Wednesday, December 11, 2024

How to be the church in an age of terror

BY DR. ROBERT E. FOWLER

DR. ROBERT E. FOWLER

Like you, I hope and pray that tragedies like the one we witnessed in Orlando will stop and go away — forever.

Sadly, that doesn’t appear to be ready to happen any time soon.

In an era of randomized terror, it is exceedingly difficult to protect ourselves from acts of violence in shopping malls, schools, churches, movie theaters or on the streets through a lens of a cell phone camera.

It is infecting, and affecting, our everyday lives. Which is exactly what it’s designed to do. And hence, it’s called terror.

So we pray — even when we are not sure what or how to pray. And often, our prayers consist more of tears, fear and desperation than they do of words. We are heartbroken. And we suspect our hearts will soon be broken again.

How do we respond as Christians? As church leaders? As pastors and neighbors? As parents? As citizens?

Clearly, there is no single response that can adequately address the complexity or dark depth of what’s happening.

There is no one-size-fits-all solution. Nor is there any election result that can fix this once and for all.

But here are some reflections that I hope and pray can be helpful for Christians and church leaders. What you do is important. And how you respond, in things large and small, matters so much.

1. What the church is doing is more important — not less. Doubtlessly, the church is in an era of deep change. Given the rise of terror and violence and observable mistreatment in the streets, the days of playing church or simply going to church are drawing to a close. This is the time to be the church — because what Christians have to offer is a radically different ethic, an alternative to hatred and violence. The Gospel is a needed ethic in our culture, and it’s being lost in the noise. You can debate parts of the scripture all you want, but one thing that is undeniable is that Jesus said his followers would be known by their love. This, more than anything, is what Christians need to be known for. Families need this love. Victims need this love. Perpetrators need this love. Children need this love. The Gospel moves us to love when all that is left is hate.

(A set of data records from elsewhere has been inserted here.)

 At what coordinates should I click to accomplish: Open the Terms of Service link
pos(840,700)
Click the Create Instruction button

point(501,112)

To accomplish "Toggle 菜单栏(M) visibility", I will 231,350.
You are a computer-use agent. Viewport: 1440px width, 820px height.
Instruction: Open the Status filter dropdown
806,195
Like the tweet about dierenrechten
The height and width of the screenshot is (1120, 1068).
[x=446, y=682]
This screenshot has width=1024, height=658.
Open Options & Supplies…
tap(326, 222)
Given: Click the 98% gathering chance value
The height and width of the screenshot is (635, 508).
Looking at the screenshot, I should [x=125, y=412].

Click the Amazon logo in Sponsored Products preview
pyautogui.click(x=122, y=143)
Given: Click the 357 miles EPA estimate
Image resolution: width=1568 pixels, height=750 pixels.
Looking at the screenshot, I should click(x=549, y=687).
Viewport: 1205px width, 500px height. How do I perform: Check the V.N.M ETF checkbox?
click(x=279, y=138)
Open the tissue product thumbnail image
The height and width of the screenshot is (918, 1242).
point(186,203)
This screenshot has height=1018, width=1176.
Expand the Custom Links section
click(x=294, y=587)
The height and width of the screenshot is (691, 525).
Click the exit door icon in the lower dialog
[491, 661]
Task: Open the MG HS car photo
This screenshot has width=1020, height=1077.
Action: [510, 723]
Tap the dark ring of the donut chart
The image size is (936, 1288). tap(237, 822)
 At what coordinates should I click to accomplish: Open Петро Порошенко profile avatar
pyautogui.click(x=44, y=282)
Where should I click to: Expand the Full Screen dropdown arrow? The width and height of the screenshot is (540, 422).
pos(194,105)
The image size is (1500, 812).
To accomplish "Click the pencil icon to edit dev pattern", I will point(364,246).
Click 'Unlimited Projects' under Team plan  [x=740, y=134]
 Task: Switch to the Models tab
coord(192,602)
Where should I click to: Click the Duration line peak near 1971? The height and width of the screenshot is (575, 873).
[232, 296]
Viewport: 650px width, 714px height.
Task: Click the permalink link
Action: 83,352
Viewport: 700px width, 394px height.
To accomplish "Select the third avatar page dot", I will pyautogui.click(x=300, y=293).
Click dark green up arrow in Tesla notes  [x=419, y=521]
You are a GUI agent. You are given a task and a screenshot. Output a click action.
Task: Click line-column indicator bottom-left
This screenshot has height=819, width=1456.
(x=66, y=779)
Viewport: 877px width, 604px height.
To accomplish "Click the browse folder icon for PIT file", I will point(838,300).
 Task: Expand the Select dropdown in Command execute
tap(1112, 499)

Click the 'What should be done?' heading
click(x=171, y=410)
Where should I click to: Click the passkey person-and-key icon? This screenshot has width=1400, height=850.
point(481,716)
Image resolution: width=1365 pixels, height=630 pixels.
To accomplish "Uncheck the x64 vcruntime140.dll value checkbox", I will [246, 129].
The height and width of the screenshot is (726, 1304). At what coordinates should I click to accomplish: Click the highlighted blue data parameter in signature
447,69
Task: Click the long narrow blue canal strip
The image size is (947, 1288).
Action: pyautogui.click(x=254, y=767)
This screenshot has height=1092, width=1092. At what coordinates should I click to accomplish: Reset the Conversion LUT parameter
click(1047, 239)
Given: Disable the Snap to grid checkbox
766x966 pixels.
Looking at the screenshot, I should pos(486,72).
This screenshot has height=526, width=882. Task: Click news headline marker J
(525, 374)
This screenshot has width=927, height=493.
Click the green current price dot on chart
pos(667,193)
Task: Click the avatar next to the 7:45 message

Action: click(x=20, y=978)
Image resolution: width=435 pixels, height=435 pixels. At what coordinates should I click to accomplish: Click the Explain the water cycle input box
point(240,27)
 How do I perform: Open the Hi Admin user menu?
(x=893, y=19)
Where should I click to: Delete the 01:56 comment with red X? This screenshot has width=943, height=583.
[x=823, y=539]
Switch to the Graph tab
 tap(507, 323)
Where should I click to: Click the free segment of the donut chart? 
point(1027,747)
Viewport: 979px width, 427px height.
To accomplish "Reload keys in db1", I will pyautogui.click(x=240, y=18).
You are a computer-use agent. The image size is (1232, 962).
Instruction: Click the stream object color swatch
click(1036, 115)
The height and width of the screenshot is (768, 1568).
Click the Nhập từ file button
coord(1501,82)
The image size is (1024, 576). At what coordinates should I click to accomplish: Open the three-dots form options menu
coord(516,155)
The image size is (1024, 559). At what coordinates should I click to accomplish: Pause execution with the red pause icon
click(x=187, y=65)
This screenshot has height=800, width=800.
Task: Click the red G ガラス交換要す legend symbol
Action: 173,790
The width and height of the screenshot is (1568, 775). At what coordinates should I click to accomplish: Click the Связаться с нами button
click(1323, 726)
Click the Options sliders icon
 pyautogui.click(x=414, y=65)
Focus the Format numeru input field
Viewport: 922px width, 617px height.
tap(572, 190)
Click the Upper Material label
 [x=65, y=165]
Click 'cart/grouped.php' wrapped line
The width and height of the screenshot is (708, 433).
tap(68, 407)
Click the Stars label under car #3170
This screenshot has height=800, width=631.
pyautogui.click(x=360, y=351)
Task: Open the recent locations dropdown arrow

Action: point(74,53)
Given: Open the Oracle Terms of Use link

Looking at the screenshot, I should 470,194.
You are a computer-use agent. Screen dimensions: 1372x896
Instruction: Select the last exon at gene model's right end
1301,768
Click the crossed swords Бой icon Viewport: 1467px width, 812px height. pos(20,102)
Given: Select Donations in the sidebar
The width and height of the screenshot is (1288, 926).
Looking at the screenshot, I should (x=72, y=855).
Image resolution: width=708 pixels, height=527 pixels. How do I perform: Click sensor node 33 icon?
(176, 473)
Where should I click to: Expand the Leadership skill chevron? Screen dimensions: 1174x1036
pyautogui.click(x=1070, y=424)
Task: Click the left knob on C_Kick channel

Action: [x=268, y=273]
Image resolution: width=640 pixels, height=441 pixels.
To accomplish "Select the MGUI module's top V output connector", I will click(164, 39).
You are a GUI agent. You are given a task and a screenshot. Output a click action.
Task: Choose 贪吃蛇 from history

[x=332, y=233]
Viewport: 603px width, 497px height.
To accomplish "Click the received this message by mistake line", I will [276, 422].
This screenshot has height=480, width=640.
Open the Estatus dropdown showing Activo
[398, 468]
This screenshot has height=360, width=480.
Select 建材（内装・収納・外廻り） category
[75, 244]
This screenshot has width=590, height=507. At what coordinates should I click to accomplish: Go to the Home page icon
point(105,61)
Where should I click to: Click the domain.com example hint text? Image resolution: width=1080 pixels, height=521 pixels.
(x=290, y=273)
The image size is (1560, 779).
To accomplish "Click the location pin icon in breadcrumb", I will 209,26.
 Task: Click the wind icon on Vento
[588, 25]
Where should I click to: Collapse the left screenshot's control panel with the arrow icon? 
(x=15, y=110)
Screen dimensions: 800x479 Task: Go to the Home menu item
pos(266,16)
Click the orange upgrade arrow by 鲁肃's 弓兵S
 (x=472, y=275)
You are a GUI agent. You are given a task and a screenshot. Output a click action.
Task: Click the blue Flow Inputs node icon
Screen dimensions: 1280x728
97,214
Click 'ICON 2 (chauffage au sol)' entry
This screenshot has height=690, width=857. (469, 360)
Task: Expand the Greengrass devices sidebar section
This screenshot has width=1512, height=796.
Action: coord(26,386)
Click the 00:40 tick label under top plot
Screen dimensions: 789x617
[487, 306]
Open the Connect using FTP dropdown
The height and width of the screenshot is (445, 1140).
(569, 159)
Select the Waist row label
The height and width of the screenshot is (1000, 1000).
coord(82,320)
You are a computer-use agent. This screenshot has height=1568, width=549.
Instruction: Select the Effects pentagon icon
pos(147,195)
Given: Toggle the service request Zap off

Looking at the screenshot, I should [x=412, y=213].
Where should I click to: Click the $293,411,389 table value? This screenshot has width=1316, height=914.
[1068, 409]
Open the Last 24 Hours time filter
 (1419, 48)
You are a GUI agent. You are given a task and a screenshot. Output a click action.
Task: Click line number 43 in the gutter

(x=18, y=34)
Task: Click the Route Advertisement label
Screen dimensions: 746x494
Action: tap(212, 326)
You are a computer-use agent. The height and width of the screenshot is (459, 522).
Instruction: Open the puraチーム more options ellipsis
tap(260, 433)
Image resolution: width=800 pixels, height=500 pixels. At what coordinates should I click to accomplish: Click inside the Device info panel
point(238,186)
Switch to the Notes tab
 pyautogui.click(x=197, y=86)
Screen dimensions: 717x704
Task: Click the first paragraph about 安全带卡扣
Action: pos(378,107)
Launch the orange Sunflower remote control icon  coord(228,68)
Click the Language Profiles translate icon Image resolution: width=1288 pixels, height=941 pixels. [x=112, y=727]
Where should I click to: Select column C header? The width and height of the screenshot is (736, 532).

2. Confession and humility are more important than ever. Confession and humility are increasingly rare. And yet they are two characteristics of Christianity that run to the core of our faith. The opposite of confession is blame — and that’s an instinctive reaction most of us have. Lack of humility pushes people (and nations) into stand-offs that deepen the divide and escalate the ruin. The truth is, other religions aren’t the only religions that have spoken hate. Christians have spoken hate as well. We need to repent. We are perfectly capable of hating and killing each other without intervention from foreign groups that hate the West. And sometimes, we do. We need to pray, and repent, and carry deep inside of us the knowledge that we too are broken. We too need a Savior. We too need grace. We too are forgiven. That posture can’t change everything, but it will change more than you think. It can deeply alter the dynamic and dialogue at a micro-level. When the micro-dialogue and the micro-dynamics changes, it is only a matter of time until the macro changes.

3. Faith is a dividing line that ultimately can become a uniting line. The reality, of course, is that if you’re a Christian, there’s no “us” and “them.” There is only “us.” The early church realized that when Jew and Gentile, slave and free, men and women and every ethnicity imaginable came together under Christ. It was tremendously radical then; it will be just as radical now. We live in an age where faith is increasingly seen as divisive and extreme. More and more people feel that way about Christianity as well. Yet Christianity, which man sees as divisive, is ultimately unifying because it ultimately unites radically different people groups under the love of God that is in Jesus Christ.